I'd say I'm about 60% better than I was. On a good day, I can go to the Mall, for example, and shop, which I actually don't like but it's sometimes necessary, and mallwalk for exercise for maybe four hours. I'm in pain after that but I rebound much quicker than I used to. My half hour walks, which is what I had finally resorted to as a means of exercise, are now down to fifteen minutes and only on a very good day. I've become a master at pacing myself.
When arthritis set in a couple of years ago, I really had to change my life. Now it has to be a good foot day and a good hand day for me to do eveything I want to do and naturally, they never fall on the same day. I've had to start taking regular meds for the OA pain but it's certainly better than having RA.
I'm sorry that muscle relaxants don't help you. That makes me think that you aren't experiencing muscle spasms but have some other problem. I don't know if people with Fibromyalgia respond ot muscle relaxants or not. Have you discussed the idea that you might have Fibro with your PCP? I take amitriptyline at bedtime to help prevent migraines but it also would help if I have Fibromyalgia. Most of the doctors think I do but I don't know if they're right. If I do, they're just giving a name to something I've had all my life.
I wish I had some words of wisdom to offer but all I can say is that living with pain is still living and I could be so much worse off. I find that stretching, a nice warm shower in the morning and pacing myself work best for me. If I can fight my tendency to overdo it, then I am much better off. I haven't quite mastered it but I'm better at it than I was a few years ago. If I'm going to have a particularly active day, I try to rest a day or two ahead of time. I consider this to be enabling myself to enjoy life as opposed to thinking of myself as being disabled.
By the way, there's a marvelous book called 'Stretching' by Bob Anderson that's been around for years and is still used by physical therapists. I highly recommend it. You know your own body so you can choose which stretches you can do without harm.
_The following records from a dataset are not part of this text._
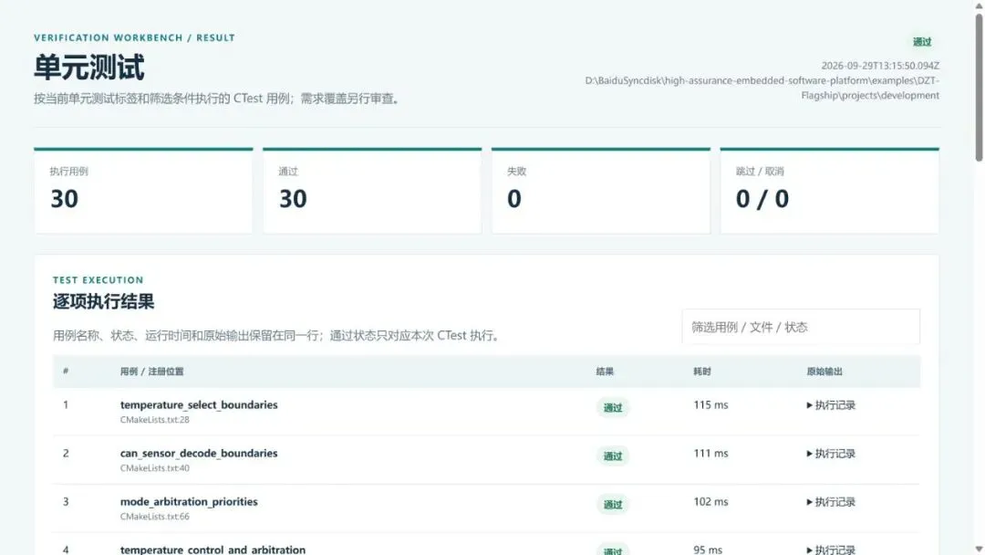985x555 pixels.
Task: Click the 跳过 / 取消 summary card
Action: (830, 191)
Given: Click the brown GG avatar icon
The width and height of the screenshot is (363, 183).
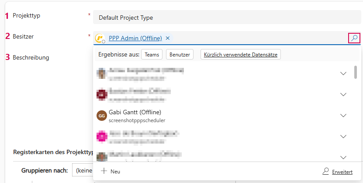Looking at the screenshot, I should (x=101, y=116).
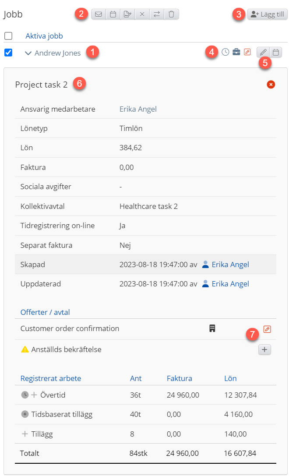Expand the Tillägg row plus sign
Screen dimensions: 289x476
(x=25, y=434)

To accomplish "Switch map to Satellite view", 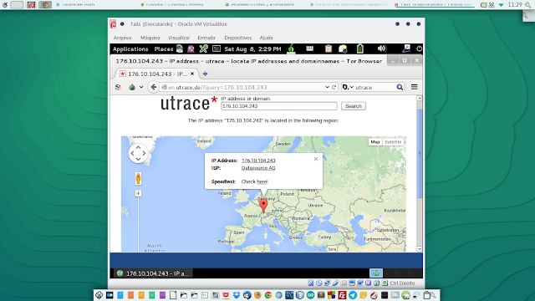I will [393, 142].
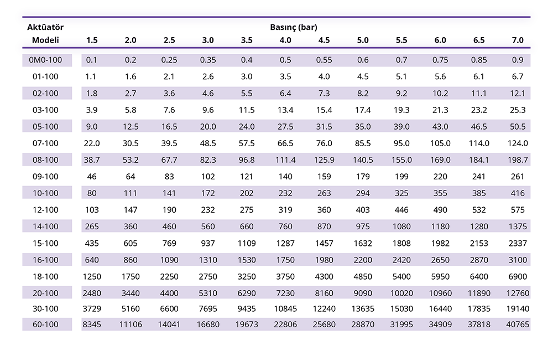
Task: Click the 7.0 bar column header
Action: pos(518,40)
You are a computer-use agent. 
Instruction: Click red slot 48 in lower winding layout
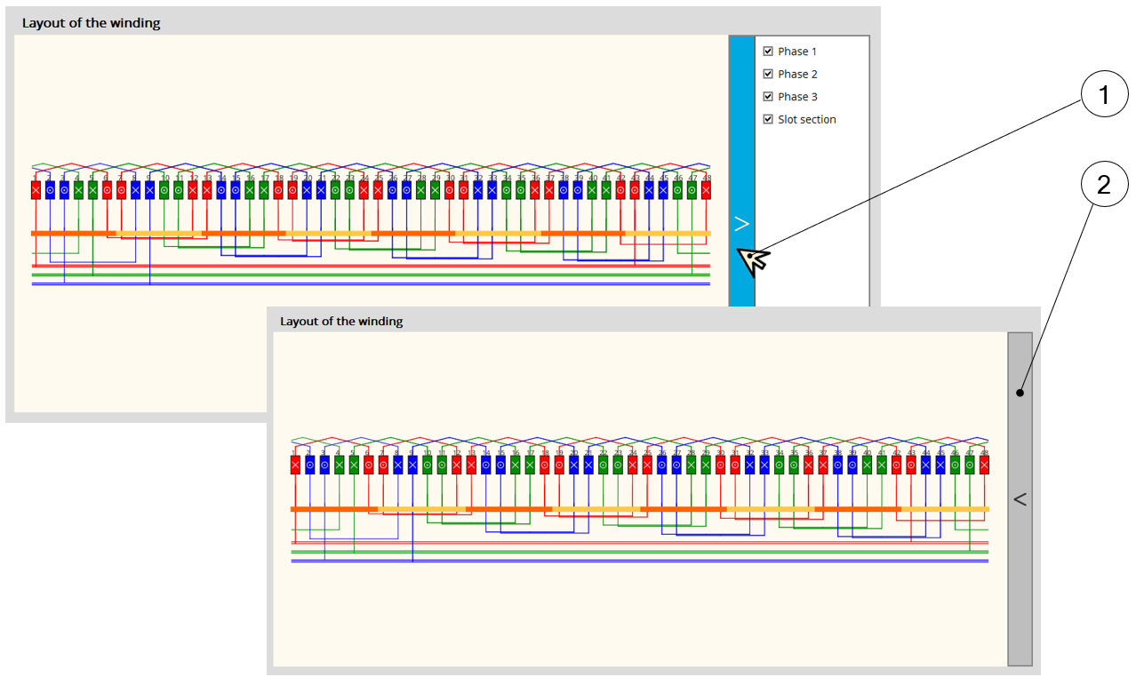pyautogui.click(x=984, y=465)
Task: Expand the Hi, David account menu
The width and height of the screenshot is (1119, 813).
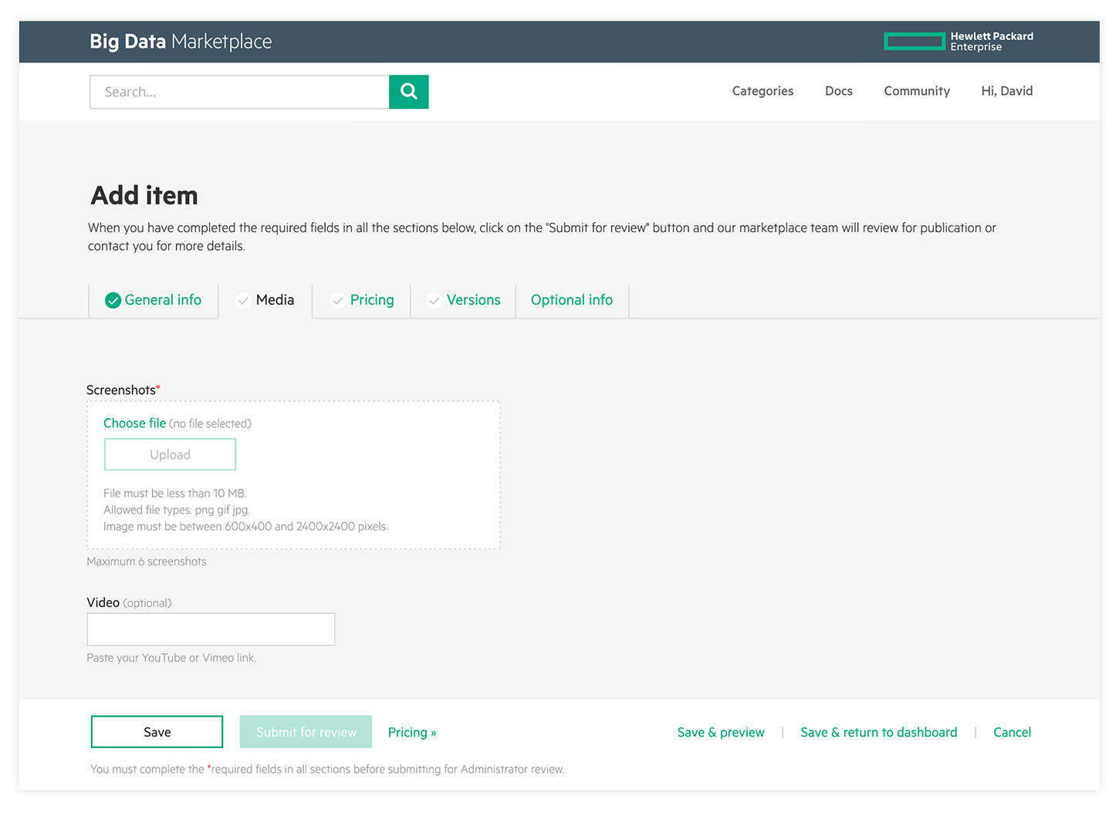Action: point(1006,91)
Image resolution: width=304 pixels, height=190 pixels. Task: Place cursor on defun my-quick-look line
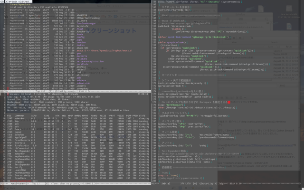(x=180, y=42)
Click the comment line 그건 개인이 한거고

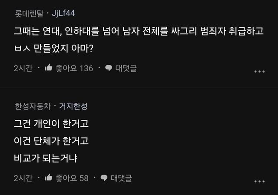(51, 124)
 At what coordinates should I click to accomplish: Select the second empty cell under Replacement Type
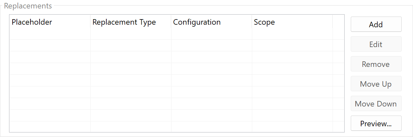pos(131,45)
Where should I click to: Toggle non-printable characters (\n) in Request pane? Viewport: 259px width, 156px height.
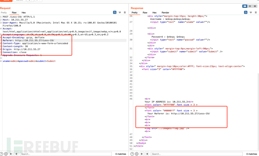click(120, 12)
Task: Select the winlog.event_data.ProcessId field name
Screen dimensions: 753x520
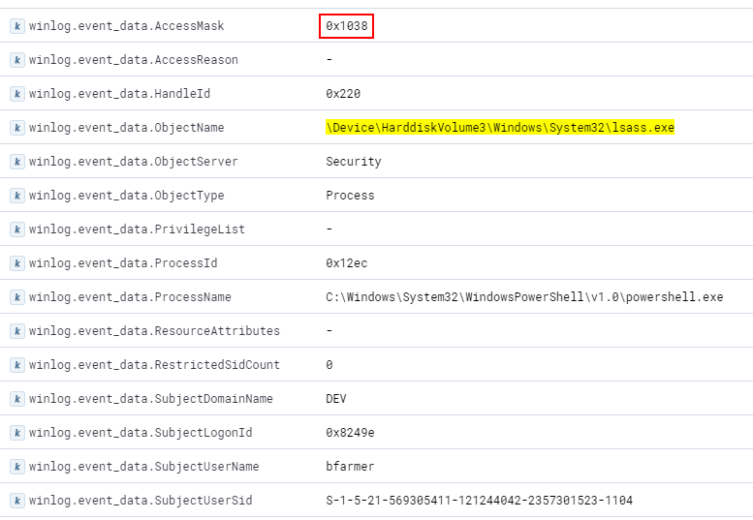Action: point(123,263)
Take care and may your pains soon lessen!
Re: Message for KathyLeopold on 6/24/05 at 23:37 (177295)
Kathy, Thanks for your reply. I'm surprise you have lived with PF for 10 years!! When I had it for 8 years after no lasting relief with conservative measures I went for the surgery. It sounds like you might be getting better slowly though. I have improved alot since my PF surgery. It has been 10 mos. post-op and I now can go for a 20 min. walk without too much pain. It is so wonderful to be able to go for a 20 min. walk again. I believe the walking is helping with my neck pain too! The chiropractor told me it would. She told me to even go for a 10 min. walk if that would be all I could stand because it would benefit my neck. Have you heard that walking helps neck pain?